→ What you will do
All pictures are to be excluded when the data below is output verbatim.

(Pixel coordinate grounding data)
╭──

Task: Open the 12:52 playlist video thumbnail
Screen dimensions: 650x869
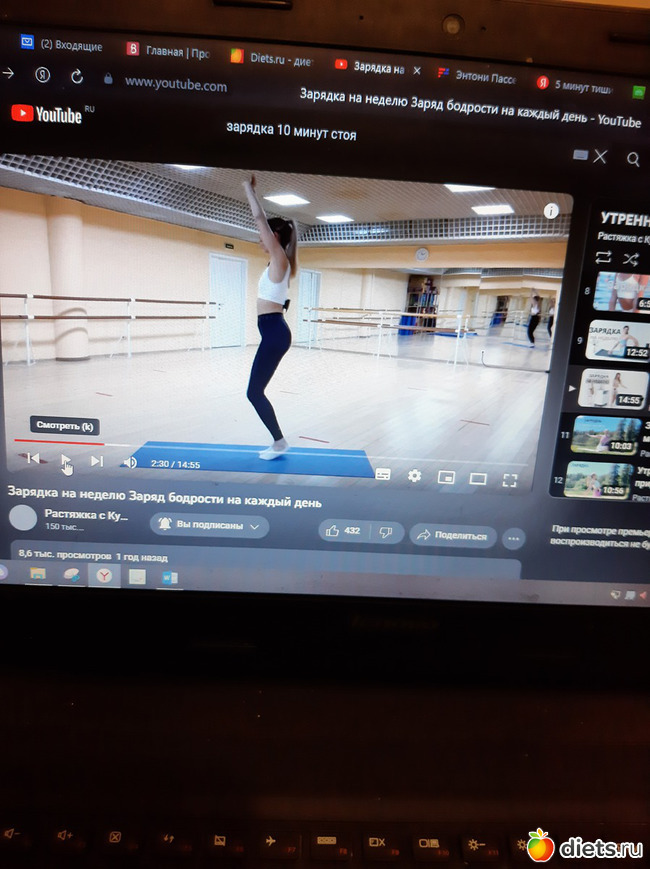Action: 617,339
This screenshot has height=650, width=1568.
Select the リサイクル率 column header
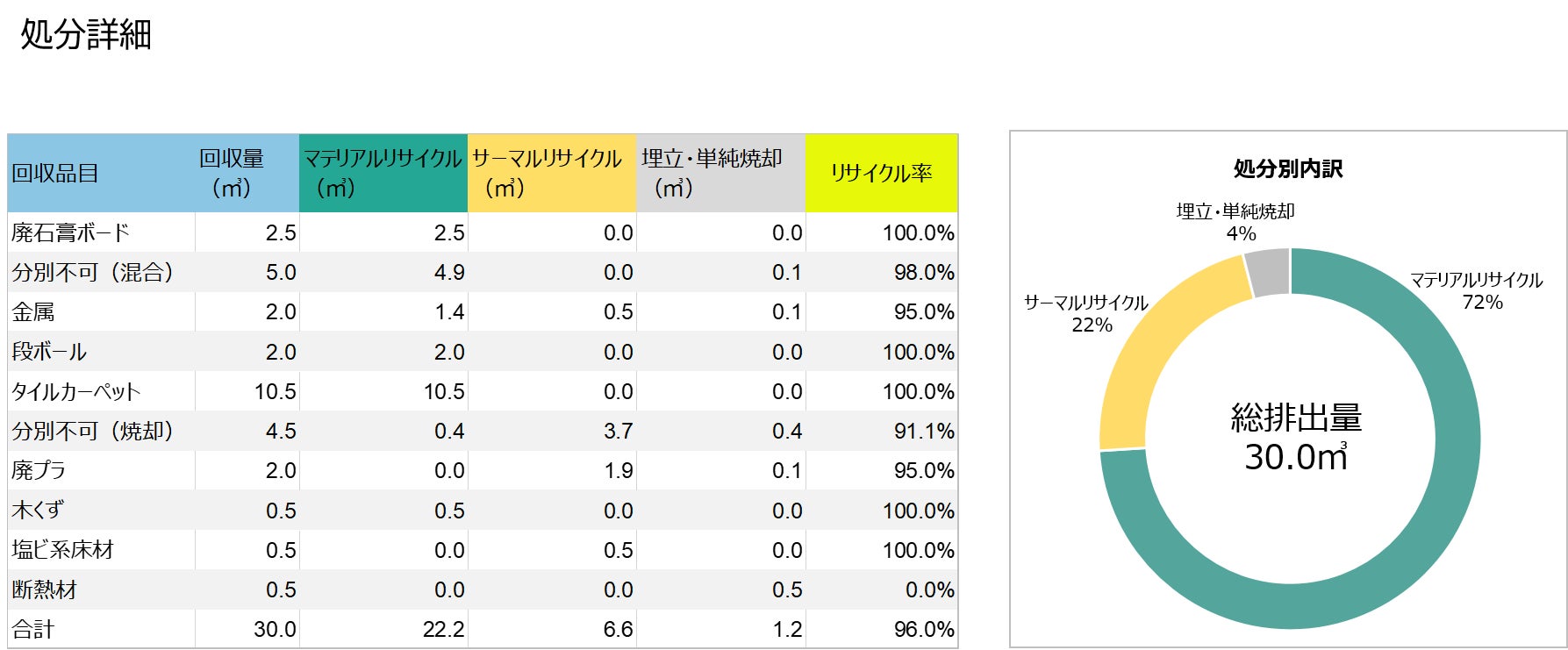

╰──

→ Written response
Task: Open the 12:52 playlist video thumbnail
Screen dimensions: 650x869
Action: 617,339
This screenshot has height=650, width=1568.
Select the リサイクル率 column header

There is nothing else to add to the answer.